A federal court struck down part of a Utah law on Friday that prohibits “cohabitation” between a married person and another adult not his or her spouse, and some conservatives are not too happy about it.
According to CNN, the suit brought by the Browns – stars of “Sister Wives” on TLC – saying it violates constitutional rights of due process and religious freedom.
Former Republican presidential candidate Rick Santorum, who in the past has argued polygamy is the antithesis of a traditional family, acknowledged the ruling Sunday.
"Sometimes I hate it when what I predict comes true," the former U.S. senator tweeted.
Tony Perkins, president of the Family Research Council, also sounded off on the law, saying that it could lead to “consequences of redefining marriage.”
In striking down the part of the law, Judge Clark Waddoups cited a Supreme Court landmark gay rights case Lawrence v. Texas, which ruled that anti-sodomy laws were unconstitutional.
During that Supreme Court ruling in 2003, Santorum told the Associated Press that decriminalizing sodomy would allow "right to polygamy" and other sexual acts.
CNN notes Waddoups' ruling does not ban bigamy "in the literal sense - the fraudulent or otherwise impermissible possession of two purportedly valid marriage licenses for the purpose of entering into more than one purportedly legal marriage."
Utah’s own Republican Gov.

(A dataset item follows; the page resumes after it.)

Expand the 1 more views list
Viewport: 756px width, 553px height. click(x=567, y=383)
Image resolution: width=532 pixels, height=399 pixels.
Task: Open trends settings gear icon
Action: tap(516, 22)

Gary Herbert expressed his concern over the ruling, telling The Salt Lake Tribune he would “much rather see decisions on social issues” made by the Legislature instead of the courts, but still needs “to understand the arguments and logic” behind the decision.
Religious groups also criticized the ruling.
"This is what happens when marriage becomes about the emotional and sexual wants of adults, divorced from the needs of children for a mother and a father committed to each other for life," said Russell Moore, of the Southern Baptist Convention.